I Can’t Hear You!
Did you know hearing trouble is the third most common chronic health condition?
According to the CDC, about 40 million Americans between 20 and 69 experience noise-induced hearing loss (NIHL) in one or both ears. The CDC reports that noise above 70 decibels (dB) over a prolonged period may start damaging your hearing, and noise above 120 dB can cause immediate harm.
Not sure what decibel level you’re experiencing? Here’s an easy rule of thumb: If you have to shout to hear conversation, it’s too loud.
Because hearing loss occurs over time, people exposed to loud noise earlier in life may not experience the resulting hearing loss until later in life.

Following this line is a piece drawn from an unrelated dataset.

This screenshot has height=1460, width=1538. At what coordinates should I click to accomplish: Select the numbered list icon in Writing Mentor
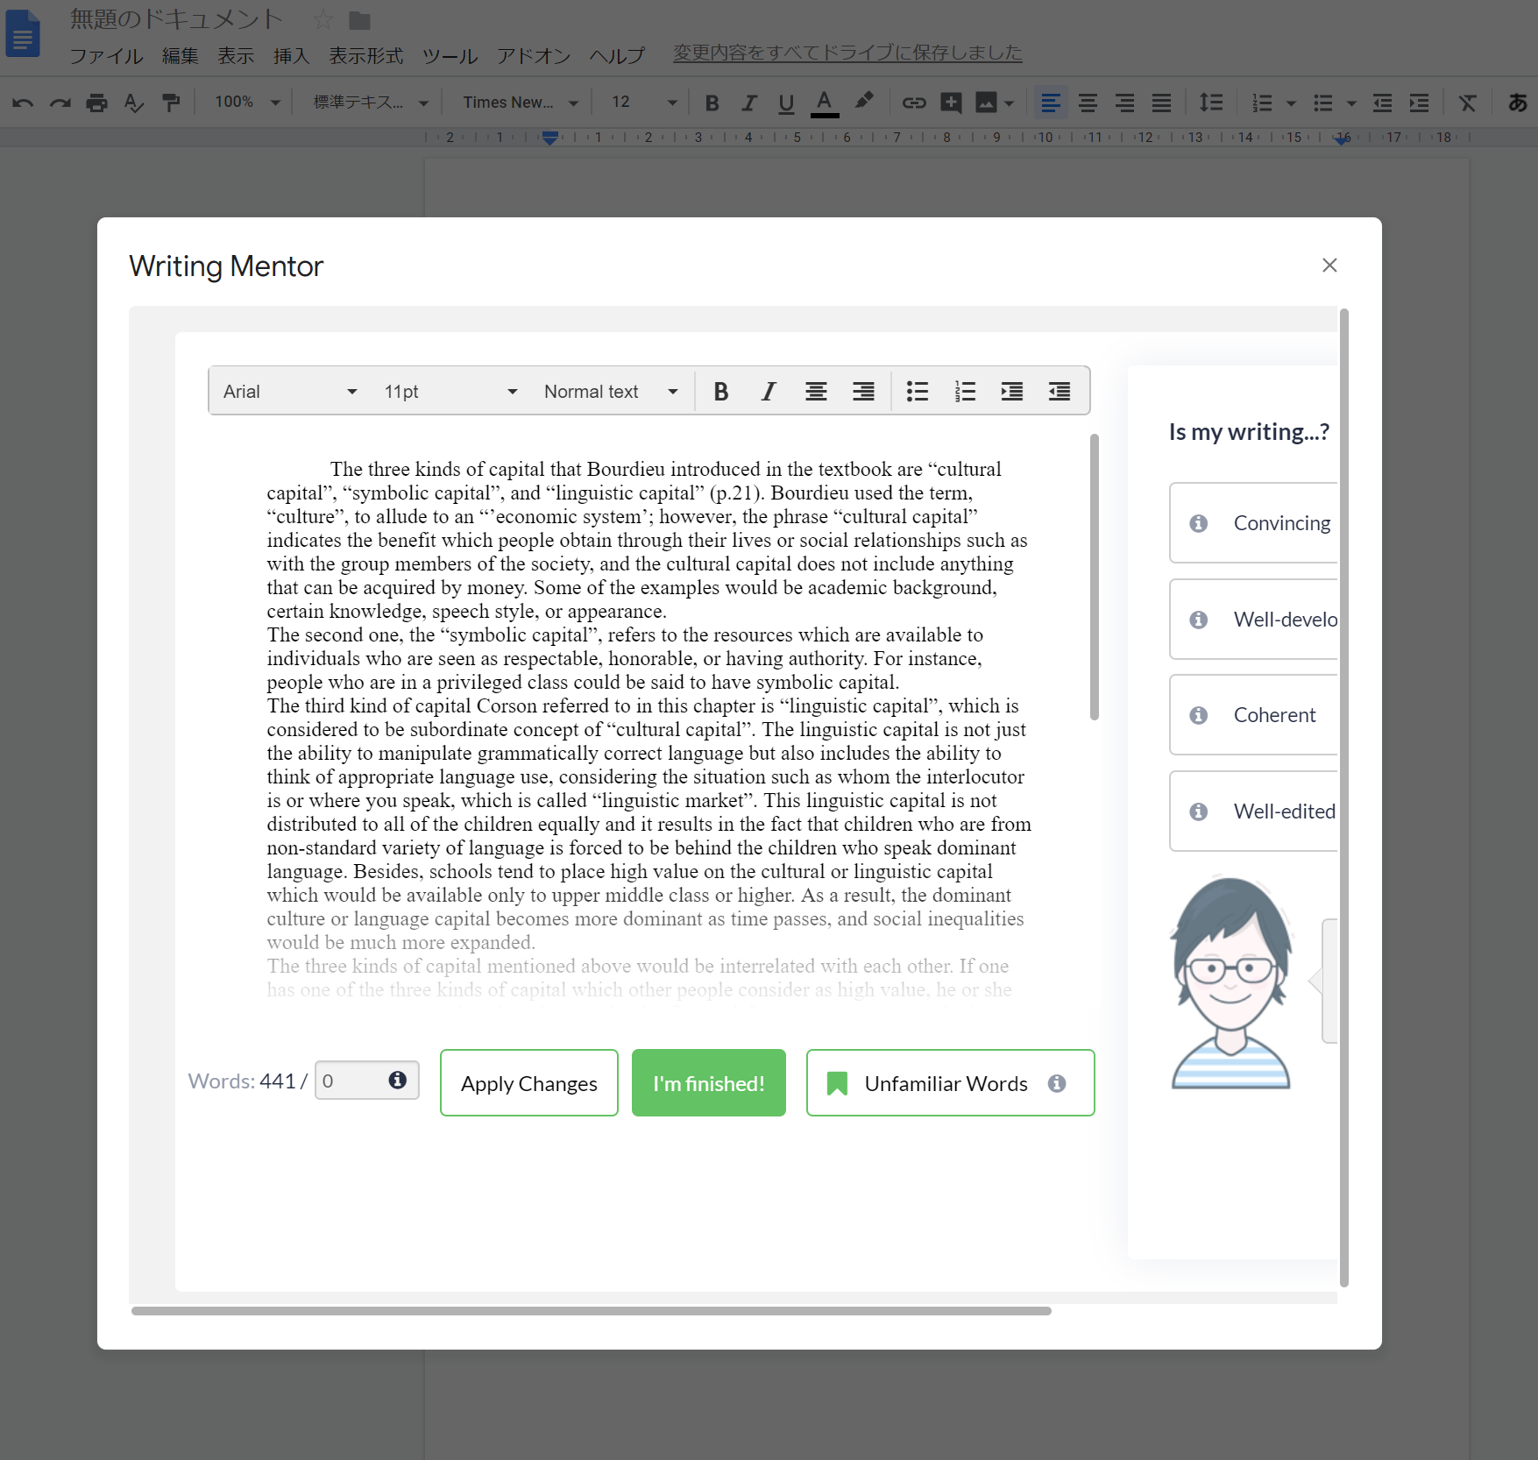pos(964,392)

“More and more employers are taking hearing protection seriously,” said Thiago Zambotti, vice president and general manager, General Safety, Honeywell Personal Protective Equipment. “It’s becoming increasingly common for older people to suffer from hearing loss - but that damage is being done many years earlier. This is largely preventable if you take steps to protect yourself.”
Here are common noise hazards you may encounter every day, and how you can protect your hearing.
Tools around the home, including lawn mowers, leaf blowers and power tools, can be about 90-112 dB. This is considered a dangerous noise, especially when you use them for long periods of time. Because home projects can take hours to complete, it’s best to play it safe and protect your hearing.
Live music events
When music is played for large audiences, the noise level is increased to about 110-130 dB. Even smaller venues using amplification can be dangerously loud. This is why you may have experienced sensations such as ringing ears after an event. Listening to music at this volume for over an hour causes hearing loss, which is why musicians struggle with hearing loss more than most other people.
Fitness trainers often blast music to pump up everyone for the workout. Loud music in a small room can be about 80-116 dB, which increases everyone’s risk of hearing loss the longer they’re exposed to it. You may also be endangering yourself by using earbuds to listen to loud music while working out, jogging or biking.
When driving with loud music, you may not realize the damage it’s causing, but wind noise can also be dangerous. If you’re boating, wind noise alone can be about 80-100 dB, on top of engine noise that may reach anywhere from 70-90 dB. According to the American Academy of Audiology, individuals driving with car windows down for more than an hour daily are three times as likely to have hearing loss. Motorcycle riders are exposed to engine noise that can reach up to 100 dB or more, in addition to wind noise.
Some jobs are recognized for needing hearing protection, including factory work, construction and transportation. If you work in one of these fields, make full use of hearing protection your company provides. However, many other jobs may require more hearing protection than is realized. People who work in a music venue or run a fitness class, plus farmers, mechanics, ambulance drivers/EMTs, police officers and firefighters, are also at risk. According to WebMD, other occupations showing a higher level of hearing loss include teaching and food service (noisy classrooms, diners and restaurant kitchens).
“Unlike most other occupational injuries, noise-induced hearing loss (NIHL) is pain-free, invisible, usually gradual, and so often goes unnoticed until the damage is done,” said Zambotti. “Although it’s the most prevalent occupational disease in the world, NIHL is preventable, if wearing the right protection.”
How to protect yourself:
Wear high-quality hearing protection that fits well, such as protective earplugs or earmuffs.
Take “quiet breaks”.
Shorten the duration of your noise exposure.
Use power tools and equipment outside when possible.
Turn music down and if exercising, consider bone-conduction headphones, a Bluetooth helmet or taking one ear bud out.
Because hearing loss occurs over time, limit incidents of exposure to overly loud environments as much as possible.